*** Opening of EXERCISE TEXT ***
The risk of spreading the virus that causes COVID-19 through ventilation systems has not been studied, but is likely low. Routine HVAC maintenance is recommended. Although it is never the first line of prevention, consider general ventilation adjustments in your workplace, such as increasing ventilation and increasing the amount of outdoor air used by the system. Maintain the indoor air temperature and humidity at comfortable levels for building occupants.

  • Follow CDC guidance for cleaning and disinfection.
  • Wait 24 hours before cleaning and disinfecting to minimize potential for exposure to respiratory droplets. If 24 hours is not feasible, wait as long as possible.
  • Open outside doors and windows to increase air circulation in the area.

Cleaning staff should clean and disinfect all areas including offices, bathrooms, and common areas, focusing especially on frequently touched surfaces.

Operations can resume as soon as the cleaning and disinfection are completed.

Critical Infrastructure

The Department of Homeland Security developed a listexternal iconexternal icon of essential critical infrastructure workers to help state and local officials as they work to protect their communities, while ensuring continuity of functions critical to public health and safety as well as economic and national security. State and local officials make the final determinations for their jurisdictions about critical infrastructure workers.

Functioning critical infrastructure is imperative during the response to the COVID-19 emergency, for both public health and safety as well as community well-being. When continuous remote work is not possible, critical infrastructure businesses should use strategies to reduce the likelihood of spreading the disease. This includes, but is not necessarily limited to, separating staff by off-setting shift hours or days and implementing social distancing. These steps can preserve and protect the workforce and allow operations to continue.
*** Close of EXERCISE TEXT ***
→ LIST OF TASKS:
• A. From the COVID-19 workplace guidance, name the areas that it says cleaning staff should clean and disinfect.
• B. Pick up the COVID-19 workplace guidance after its last sentence and keep writing it.
The entries that come after the COVID-19 workplace guidance have nothing to do with it.
*** Opening of RECORD EXCERPTS ***
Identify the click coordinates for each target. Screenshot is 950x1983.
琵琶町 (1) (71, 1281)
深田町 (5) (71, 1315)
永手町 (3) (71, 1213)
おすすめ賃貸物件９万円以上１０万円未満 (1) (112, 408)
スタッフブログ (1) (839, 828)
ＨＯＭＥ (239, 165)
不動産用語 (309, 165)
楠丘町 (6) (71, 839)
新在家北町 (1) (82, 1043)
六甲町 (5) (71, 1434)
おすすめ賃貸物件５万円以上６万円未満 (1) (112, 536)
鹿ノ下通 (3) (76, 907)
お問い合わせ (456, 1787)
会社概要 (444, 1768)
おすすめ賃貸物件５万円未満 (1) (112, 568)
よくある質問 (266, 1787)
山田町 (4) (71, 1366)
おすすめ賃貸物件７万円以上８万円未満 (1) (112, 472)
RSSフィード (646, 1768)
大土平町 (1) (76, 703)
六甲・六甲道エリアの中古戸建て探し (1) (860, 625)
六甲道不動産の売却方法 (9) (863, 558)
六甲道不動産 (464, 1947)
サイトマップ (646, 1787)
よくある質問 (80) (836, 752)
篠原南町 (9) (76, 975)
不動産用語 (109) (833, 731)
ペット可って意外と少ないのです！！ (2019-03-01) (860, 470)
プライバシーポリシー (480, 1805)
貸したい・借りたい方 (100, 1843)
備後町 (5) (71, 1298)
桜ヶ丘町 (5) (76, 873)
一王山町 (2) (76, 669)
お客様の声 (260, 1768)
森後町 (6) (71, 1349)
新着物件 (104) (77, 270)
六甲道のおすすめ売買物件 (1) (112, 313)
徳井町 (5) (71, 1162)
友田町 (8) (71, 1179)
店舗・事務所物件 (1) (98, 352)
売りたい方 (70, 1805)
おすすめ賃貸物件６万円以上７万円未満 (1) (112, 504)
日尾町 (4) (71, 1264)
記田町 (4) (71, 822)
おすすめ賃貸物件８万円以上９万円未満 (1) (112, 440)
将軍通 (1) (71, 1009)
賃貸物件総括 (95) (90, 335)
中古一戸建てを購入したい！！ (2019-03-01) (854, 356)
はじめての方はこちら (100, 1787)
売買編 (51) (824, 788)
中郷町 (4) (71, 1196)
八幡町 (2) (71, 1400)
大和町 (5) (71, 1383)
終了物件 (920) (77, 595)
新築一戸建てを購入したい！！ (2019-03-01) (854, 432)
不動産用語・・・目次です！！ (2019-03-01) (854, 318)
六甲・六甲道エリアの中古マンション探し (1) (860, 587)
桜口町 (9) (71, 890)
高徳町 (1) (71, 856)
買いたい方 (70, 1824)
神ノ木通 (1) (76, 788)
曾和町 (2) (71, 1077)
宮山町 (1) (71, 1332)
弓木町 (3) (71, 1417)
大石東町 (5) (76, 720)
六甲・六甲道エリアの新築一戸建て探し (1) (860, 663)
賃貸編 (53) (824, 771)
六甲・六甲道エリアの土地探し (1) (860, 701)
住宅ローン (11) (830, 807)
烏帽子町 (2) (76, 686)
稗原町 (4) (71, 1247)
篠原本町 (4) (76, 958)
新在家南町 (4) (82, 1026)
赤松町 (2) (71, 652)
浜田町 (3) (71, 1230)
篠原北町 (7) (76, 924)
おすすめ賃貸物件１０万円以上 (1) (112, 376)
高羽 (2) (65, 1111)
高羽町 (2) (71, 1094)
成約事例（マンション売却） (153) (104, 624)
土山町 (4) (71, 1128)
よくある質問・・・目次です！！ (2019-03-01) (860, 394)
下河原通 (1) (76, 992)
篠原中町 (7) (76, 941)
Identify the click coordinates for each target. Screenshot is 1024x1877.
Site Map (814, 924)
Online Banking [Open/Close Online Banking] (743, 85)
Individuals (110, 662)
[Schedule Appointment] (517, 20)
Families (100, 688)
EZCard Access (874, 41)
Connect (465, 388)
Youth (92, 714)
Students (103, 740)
*** Close of RECORD EXCERPTS ***
→ ANSWERS BY ITEM:
• A. Offices, bathrooms, and common areas.

• B.
To ensure continuity of operations of essential functions, CDC advises that critical infrastructure workers may be permitted to continue work following potential exposure to COVID-19, provided they remain asymptomatic and additional precautions are implemented to protect them and the community. Critical infrastructure businesses have an obligation to limit, to the extent possible, the reintegration of in-person workers who have experienced an exposure to COVID-19 but remain symptom-free in ways that best protect the health of the worker, their co-workers, and the general public.

An analysis of core job tasks and workforce availability at worksites can allow the employer to match core activities to other equally skilled and available in-person workers who have not been exposed to the virus. Critical infrastructure workers who have been exposed but remain symptom-free and must return to in-person work should adhere to the following practices before and during their work shift:

  • Pre-screen for symptoms
  • Monitor regularly for symptoms
  • Wear a face mask
  • Practice social distancing
  • Clean and disinfect workspaces

Sick employees should be sent home and should not return to the workplace until they have met the criteria to discontinue home isolation.

See Implementing Safety Practices for Critical Infrastructure Workers Who May Have Had Exposure to a Person with Suspected or Confirmed COVID-19 for more information.

CDC has guidance for first responders and law enforcement as well as a series of fact sheets for specific critical infrastructure worker groups. Unless otherwise specified, the CDC interim guidance for businesses and employers applies to critical infrastructure workplaces as well.